Notwithstanding a roughly 10% dip in the China Enterprises Index over the past two weeks, a HK$2.12 billion ($272 million) IPO for Weiqiao Textile appears to have been a huge hit with investors. Books for the 249.77 million share deal were already two times covered by the first day of bookbuilding and went on to close more than 25 times covered on the institutional side and just under 120 times covered on the retail side.
With BNP Paribas Peregrine as bookrunner, the H-share deal was priced early on Friday morning at HK$8.50 per share, at the very top end of its HK$6.15 to HK$8.55 range. There is also a 37.466 million share greenshoe, which will bring the public float up to 35.1% from 32%.
At this level, the transaction has been priced on a P/E ratio of 13.6 times 2003 earnings on a fully diluted basis. This represents a small discount of about 2.5% to locally listed textile manufacturers such as Texwinca, currently trading at about 14 times 2003 earnings.
Huge demand for the transaction meant there was little paper for the syndicate and clawbacks meant the retail allocation was increased from 10% to 50% of the total. In fact, only co-lead Nomura is said to have received a small allocation to appease large demand from Japan, where the company organised a roadshow lunch.
Other co-leads on the placement tranche comprised BOCI, CICC, CLSA and Shenyin Wanguo, with DBS Vickers, ING and Kim Eng as co-managers. For the Hong Kong public offering, BOCI, CLSA, China Southern, Kim Eng and Shenying Wanguo were co-leads, with CM-CCS, Guotai Junan, Sinopac and Tai Fook as co-manager.
Observers attribute four main reasons for the deals success. Firstly, there is pent-up demand for China-related stocks, which have been pretty thin on the ground during 2003. Weiqiao is the third largest China-related offering of the year after Sinotrans and Hopewell Highway Infrastructure.
Secondly, BNPPP has developed a reputation for bringing deals that do not try and push valuations too far. Investors have, for example, done very well from its last IPO for Linhua Supermarket in June. This deal has now almost doubled from its IPO price of HK$3.875 to the HK$7.90 mark.

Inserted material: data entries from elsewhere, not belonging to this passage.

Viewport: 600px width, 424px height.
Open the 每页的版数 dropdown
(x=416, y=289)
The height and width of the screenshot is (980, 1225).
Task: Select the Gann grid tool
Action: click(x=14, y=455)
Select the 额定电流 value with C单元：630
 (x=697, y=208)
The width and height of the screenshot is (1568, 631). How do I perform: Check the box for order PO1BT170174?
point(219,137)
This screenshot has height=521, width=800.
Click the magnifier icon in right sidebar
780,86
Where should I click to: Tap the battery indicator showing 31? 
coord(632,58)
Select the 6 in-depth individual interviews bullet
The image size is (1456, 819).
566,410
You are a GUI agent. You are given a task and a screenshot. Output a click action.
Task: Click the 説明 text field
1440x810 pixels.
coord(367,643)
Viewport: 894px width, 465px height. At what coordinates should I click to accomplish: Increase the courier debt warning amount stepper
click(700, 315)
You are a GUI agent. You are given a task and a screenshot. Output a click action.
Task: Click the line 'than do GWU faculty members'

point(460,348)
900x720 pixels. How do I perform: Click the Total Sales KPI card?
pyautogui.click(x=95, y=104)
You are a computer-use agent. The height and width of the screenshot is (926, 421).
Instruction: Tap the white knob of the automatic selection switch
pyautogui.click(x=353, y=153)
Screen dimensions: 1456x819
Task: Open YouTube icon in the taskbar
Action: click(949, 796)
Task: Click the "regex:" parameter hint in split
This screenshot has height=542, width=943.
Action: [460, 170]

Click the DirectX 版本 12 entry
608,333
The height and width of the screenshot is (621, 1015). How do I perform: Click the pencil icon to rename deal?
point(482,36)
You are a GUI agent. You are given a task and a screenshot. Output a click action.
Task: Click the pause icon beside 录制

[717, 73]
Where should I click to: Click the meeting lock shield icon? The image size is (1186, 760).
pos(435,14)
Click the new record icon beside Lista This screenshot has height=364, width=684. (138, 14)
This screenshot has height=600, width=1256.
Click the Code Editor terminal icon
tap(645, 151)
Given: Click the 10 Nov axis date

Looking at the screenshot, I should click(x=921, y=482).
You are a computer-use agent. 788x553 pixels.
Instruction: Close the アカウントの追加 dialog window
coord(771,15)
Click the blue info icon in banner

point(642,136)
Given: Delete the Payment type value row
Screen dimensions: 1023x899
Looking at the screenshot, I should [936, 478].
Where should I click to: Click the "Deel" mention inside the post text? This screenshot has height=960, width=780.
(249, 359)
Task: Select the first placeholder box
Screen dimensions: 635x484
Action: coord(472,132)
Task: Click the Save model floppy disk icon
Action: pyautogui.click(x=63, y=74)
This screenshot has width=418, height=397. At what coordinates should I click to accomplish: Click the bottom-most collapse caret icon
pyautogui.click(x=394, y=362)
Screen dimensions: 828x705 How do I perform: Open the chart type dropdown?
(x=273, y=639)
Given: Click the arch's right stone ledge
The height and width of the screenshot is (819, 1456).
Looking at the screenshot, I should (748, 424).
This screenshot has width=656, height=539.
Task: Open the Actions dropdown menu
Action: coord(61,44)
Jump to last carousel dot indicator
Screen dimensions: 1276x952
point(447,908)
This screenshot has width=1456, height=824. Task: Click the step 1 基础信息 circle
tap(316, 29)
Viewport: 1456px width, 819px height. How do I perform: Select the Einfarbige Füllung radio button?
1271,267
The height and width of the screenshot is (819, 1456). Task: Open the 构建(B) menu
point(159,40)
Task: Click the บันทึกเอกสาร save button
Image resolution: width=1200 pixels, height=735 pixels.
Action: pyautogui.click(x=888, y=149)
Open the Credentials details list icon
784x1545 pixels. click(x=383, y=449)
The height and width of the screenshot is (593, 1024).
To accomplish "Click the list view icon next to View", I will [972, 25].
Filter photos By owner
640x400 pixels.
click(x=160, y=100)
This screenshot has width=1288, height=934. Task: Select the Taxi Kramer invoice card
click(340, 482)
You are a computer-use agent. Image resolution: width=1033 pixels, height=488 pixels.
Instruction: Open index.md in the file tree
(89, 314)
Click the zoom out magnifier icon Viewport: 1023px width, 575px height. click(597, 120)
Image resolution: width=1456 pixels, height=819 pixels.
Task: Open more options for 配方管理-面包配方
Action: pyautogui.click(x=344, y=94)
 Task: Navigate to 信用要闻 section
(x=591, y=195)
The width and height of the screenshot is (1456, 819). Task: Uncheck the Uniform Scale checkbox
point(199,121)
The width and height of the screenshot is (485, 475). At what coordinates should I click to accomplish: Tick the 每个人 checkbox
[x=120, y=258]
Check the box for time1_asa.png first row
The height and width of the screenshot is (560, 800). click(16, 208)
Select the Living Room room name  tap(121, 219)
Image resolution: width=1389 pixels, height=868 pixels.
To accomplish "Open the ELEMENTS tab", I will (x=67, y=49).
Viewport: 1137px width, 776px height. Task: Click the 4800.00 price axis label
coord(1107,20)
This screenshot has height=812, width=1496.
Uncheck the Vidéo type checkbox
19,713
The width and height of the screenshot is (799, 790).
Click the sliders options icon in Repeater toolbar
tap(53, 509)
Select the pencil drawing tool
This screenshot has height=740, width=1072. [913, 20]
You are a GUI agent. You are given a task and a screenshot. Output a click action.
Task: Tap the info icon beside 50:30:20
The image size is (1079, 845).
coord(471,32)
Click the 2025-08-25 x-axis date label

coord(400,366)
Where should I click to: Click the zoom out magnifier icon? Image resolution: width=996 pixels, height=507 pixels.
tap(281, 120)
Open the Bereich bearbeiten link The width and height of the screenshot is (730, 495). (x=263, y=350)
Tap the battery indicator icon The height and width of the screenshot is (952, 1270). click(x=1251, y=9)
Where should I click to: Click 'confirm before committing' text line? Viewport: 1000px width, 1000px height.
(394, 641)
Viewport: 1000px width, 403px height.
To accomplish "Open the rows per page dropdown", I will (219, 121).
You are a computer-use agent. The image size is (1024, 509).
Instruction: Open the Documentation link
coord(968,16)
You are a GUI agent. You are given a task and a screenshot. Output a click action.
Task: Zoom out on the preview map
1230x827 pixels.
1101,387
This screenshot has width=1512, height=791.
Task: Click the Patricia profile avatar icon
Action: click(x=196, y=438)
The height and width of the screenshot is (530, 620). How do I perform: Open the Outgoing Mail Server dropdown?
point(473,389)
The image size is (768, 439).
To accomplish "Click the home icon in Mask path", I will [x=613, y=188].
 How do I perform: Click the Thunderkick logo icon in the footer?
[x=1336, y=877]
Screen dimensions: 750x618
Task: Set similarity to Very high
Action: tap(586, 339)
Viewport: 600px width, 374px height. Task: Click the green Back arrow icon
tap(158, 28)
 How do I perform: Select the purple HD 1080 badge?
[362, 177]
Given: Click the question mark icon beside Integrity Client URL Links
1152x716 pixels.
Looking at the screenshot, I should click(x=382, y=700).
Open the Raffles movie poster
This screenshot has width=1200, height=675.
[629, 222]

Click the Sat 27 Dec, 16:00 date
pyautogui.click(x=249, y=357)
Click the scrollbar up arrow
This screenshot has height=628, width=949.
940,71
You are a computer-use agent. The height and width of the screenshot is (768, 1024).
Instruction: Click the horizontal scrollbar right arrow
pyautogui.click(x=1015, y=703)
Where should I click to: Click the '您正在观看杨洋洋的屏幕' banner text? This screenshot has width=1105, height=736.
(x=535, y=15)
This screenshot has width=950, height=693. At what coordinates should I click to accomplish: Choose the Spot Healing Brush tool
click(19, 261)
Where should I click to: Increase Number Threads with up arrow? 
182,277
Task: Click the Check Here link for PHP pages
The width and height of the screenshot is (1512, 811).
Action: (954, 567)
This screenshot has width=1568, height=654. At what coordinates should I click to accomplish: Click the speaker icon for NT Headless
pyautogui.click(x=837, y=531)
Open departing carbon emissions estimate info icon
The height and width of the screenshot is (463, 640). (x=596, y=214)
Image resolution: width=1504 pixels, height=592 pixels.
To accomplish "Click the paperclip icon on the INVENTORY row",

Bankers away from the lead describe Weiqiao's valuation as reasonable. The company is a very much a pure play on the China growth story, with upside deriving from the potential for consolidation within the fragmented domestic cotton industry and the removal of WTO-related export quotas.
The labour intensive nature of the cotton textile industry means production is shifting from developed to developing nations and China is now the world's largest, with a 24.8% market share. According to Weiqiao chairman Zhang Bo, the company has a 3% market share, but is hoping to raise it five-fold to 15% by 2007.
Weiaiao is currently ranked number 1 by turnover in the cotton industry in the PRC, recording revenues of Rmb4.38 billion ($530 million) during 2002. Based in northeastern Shandong province, the company is majority-owned by the Zouping collective and exported 13.2% of its products during 2002.
The quality of the order book for the deal is said to have been particularly high, with just under 200 accounts allocated paper. By geography, about 50% of the deal went to Asia and 25% each to Europe and the US.
Trading of the stock will commence on Wednesday and the level of oversubscription is likely to provide a strong buffer in a market where sentiment towards China stocks has weakened over the past week or so. Bankers say this stems from PBOC moves to raise minimum reserve requirements, which will sap liquidity from the market.
The H-share market is, nevertheless, still up 49.4% on the year.